Et puis, on croise des bijoux, de tendresse, d’émotion, de violence, de rage et de colère, d’amour et d’amitié.

Dans Incolore, un étrange soldat se découvre une famille – la fin est formidable. L’usine à sommeil rend hommage aux invisibles, corvéables à merci, chair à industrie sacrifiée. Dans la même veine sociale, Porque el girasol se llama el girasol évoque l’enfer des migrants, que le passage quantique ne rend pas moins terrible.

Il y avait des oliviers se situe dans un futur post-apo où une partie de l’humanité s’est réfugiée dans des cités tandis que la majorité est décimée. La maîtrise de la technologie s’est perdue au profit d’une pseudo-religion. Le personnage fait l’apprentissage de la liberté et du choix. Veille de contagion à la maison noctambule parle également d’un avenir où quelques-uns ont établi leur domination sur les inférieurs, le texte explose d’une violence inouïe, dans une ambiance cruelle et décadente.

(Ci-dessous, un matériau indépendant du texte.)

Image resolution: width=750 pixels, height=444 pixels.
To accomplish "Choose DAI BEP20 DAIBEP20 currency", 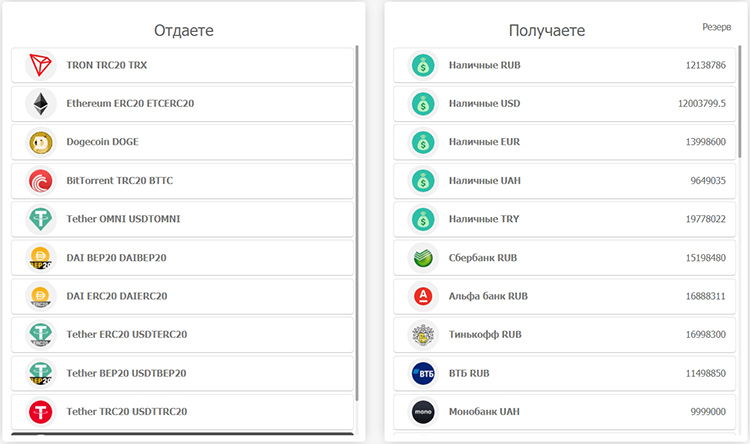I will coord(116,258).
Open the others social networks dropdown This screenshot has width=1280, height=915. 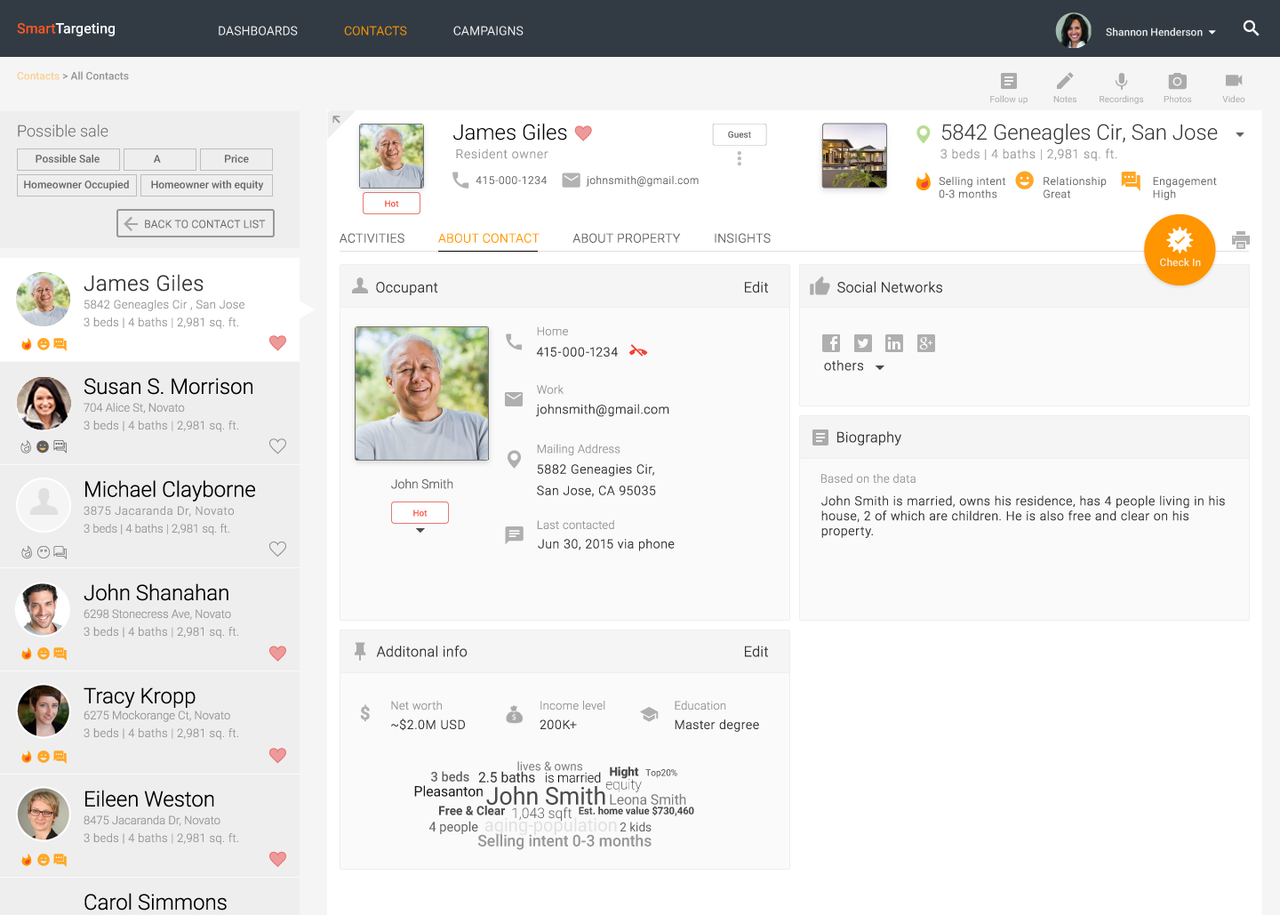pos(853,366)
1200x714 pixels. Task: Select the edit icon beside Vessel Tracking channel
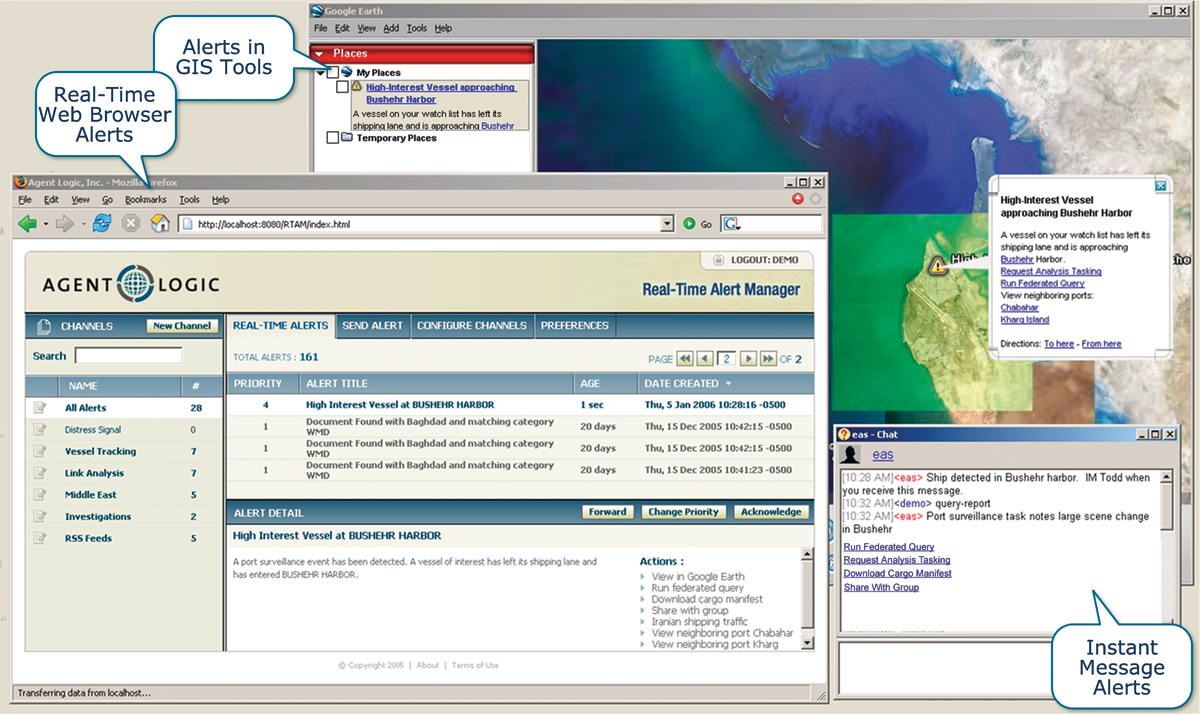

Rentré par tes propres moyens est un récit très émouvant, sur l’amour qui lie un grand-père et son petit-fils, dans un futur où c’est encore et toujours l’argent qui fait la différence. Innombrables lueurs scintillantes parle d’amour de la science et de la vérité, de ce que l’on est prêt à sacrifier pour découvrir, et de la peur farouche d’accepter de remettre en question sa vision du monde. Faire du manège est une bouleversante histoire d’amour, par-delà la mort. Corrigé interroge sur ce qui fait de nous ce que nous sommes : changer une chose nous change-t-il totalement ? Un récit émouvant et beau. Enfin, De viande, de sel et d’étincelles a pour personnage principal une chimpanzée, dont l’intelligence a été artificiellement augmentée. Le texte questionne l’altérité, la différence, la solitude avec une finesse remarquable.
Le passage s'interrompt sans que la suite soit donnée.